InDesign to iPad PDF Preset

Making PDFs that work well on the iPad can be a little tricky, especially as the iOS libraries that read PDF files don’t understand JPG2000 compression. You can easily tell InDesign to not use JPG2000 compression, but Acrobat is a lot more liberal about compressing the hell outta your PDFs.

As a result, I try to do as little tweaking in Acrobat as possible, and I keep it very careful—adding some metadata, perhaps tweaking bookmarks and layers, but nothing major. My PDF files are important; my company makes money selling them (and distributing them far and wide via BitTorrent) and plenty of our customers love reading PDFs on their iPads.

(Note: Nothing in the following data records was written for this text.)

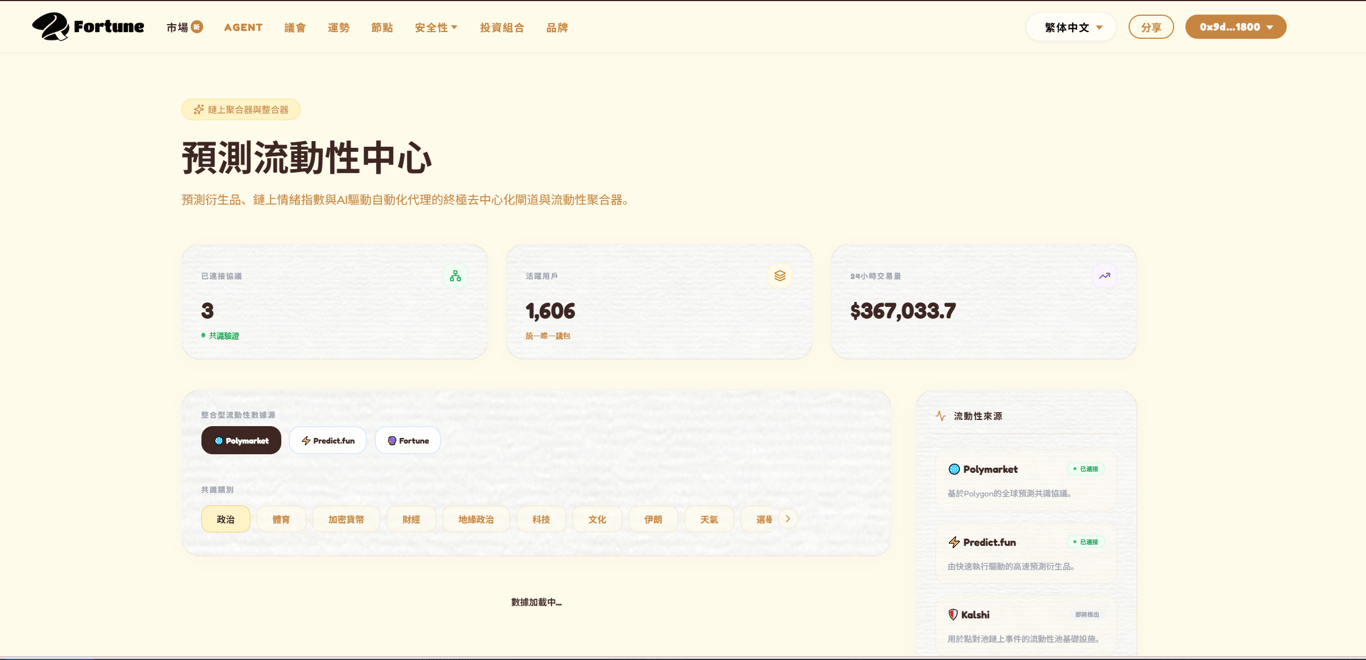Open the 繁体中文 language dropdown

pyautogui.click(x=1071, y=27)
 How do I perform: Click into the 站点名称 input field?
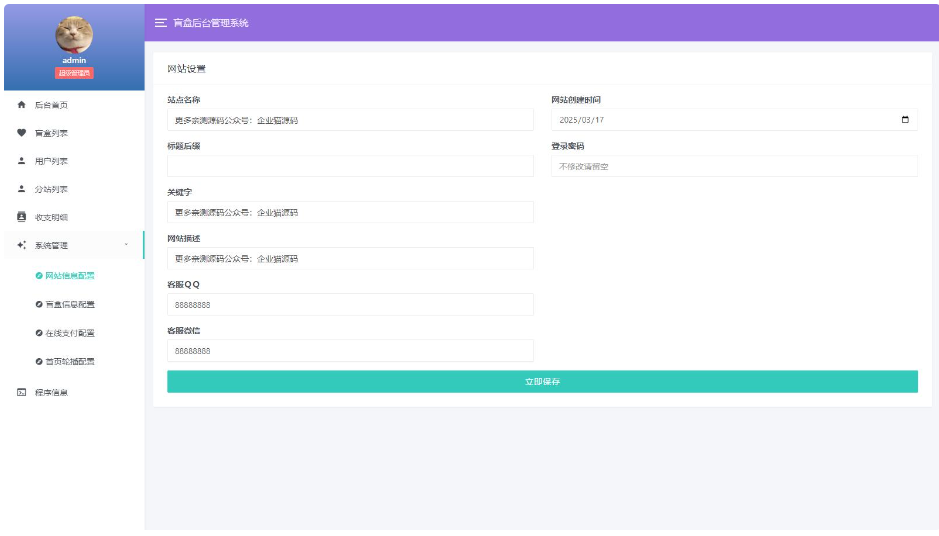[x=350, y=120]
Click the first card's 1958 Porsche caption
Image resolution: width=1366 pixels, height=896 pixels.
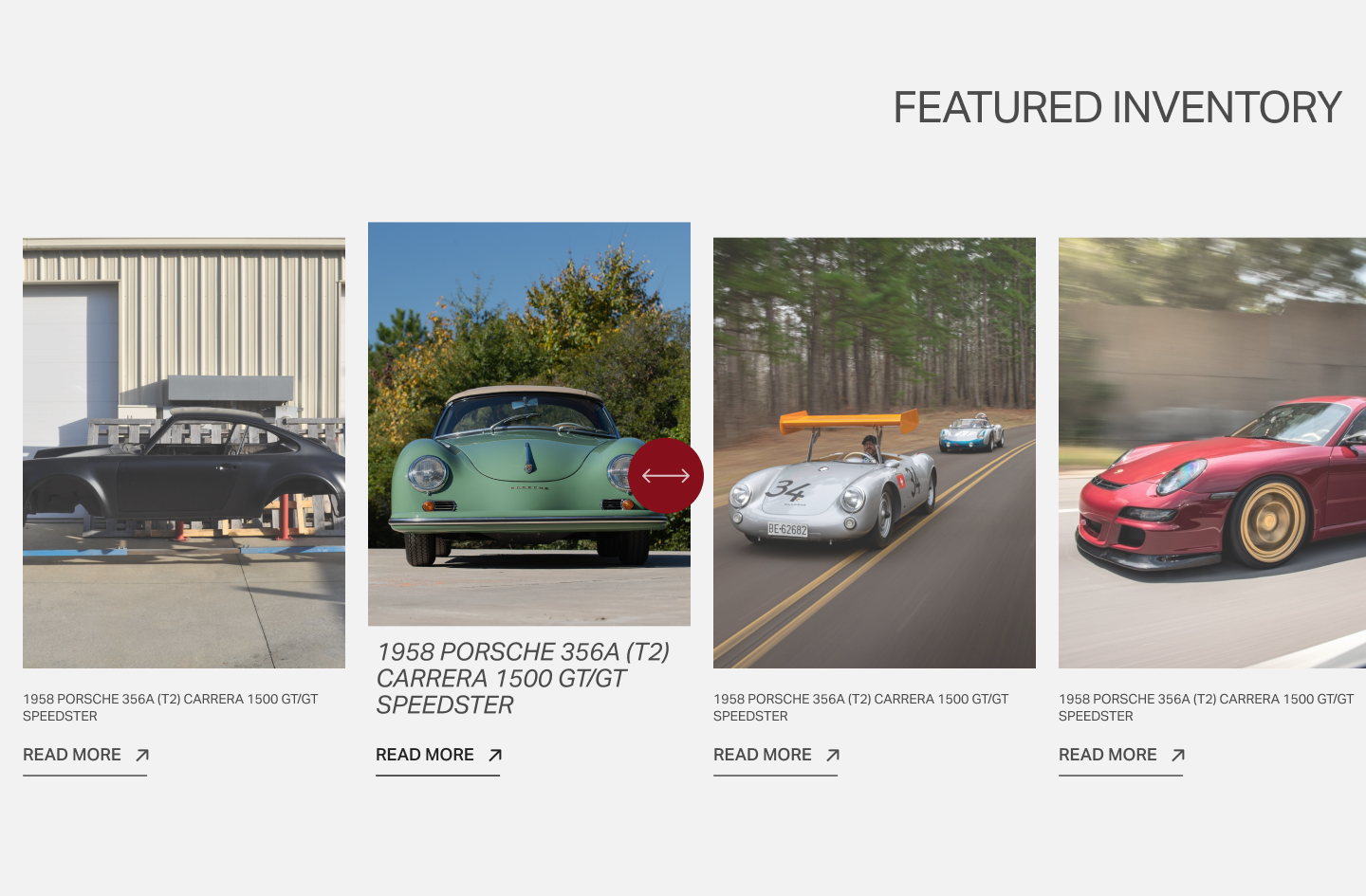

Before I get to Acrobat, I use a specific preset to create my PDFs, developed through trial and error. To save you that time and error, you can download that preset right here:

ID to iPad PDF v1 dirtywords.tv.joboptions (It’s zipped).

A few notes about the particular settings the preset includes:

  • This preset turns all the Layers in your InDesign document into Acrobat layers; so users can hide backgrounds, art boxes, etc. (depending on how you use Layers in InDesign, of course.) You can untick this if you don’t want layered documents.
  • “Embed Page Thumbnails” is disabled because the thumbnails that InDesign creates are lower quality than the ones than Acrobat creates on the fly the first time it loads a PDF.
  • You can safely change the PPI and Image Quality in the Compression tab. Under compression, do NOT use JPG2000 compression for anything; it doesn’t render on any current iPad PDF viewer.
  • If your document includes spot colors, you probably should go to Output -> Ink Manager and tick “All Spots to Process.” (I almost never use spots, so this advice may be inadequate…)
  • There are no security settings set, because I want my customers to be able to hack the documents they buy. You or your clients may feel differently.

Enjoy, and if you find this PDF particularly useful (or have any issues with it!) please let me know.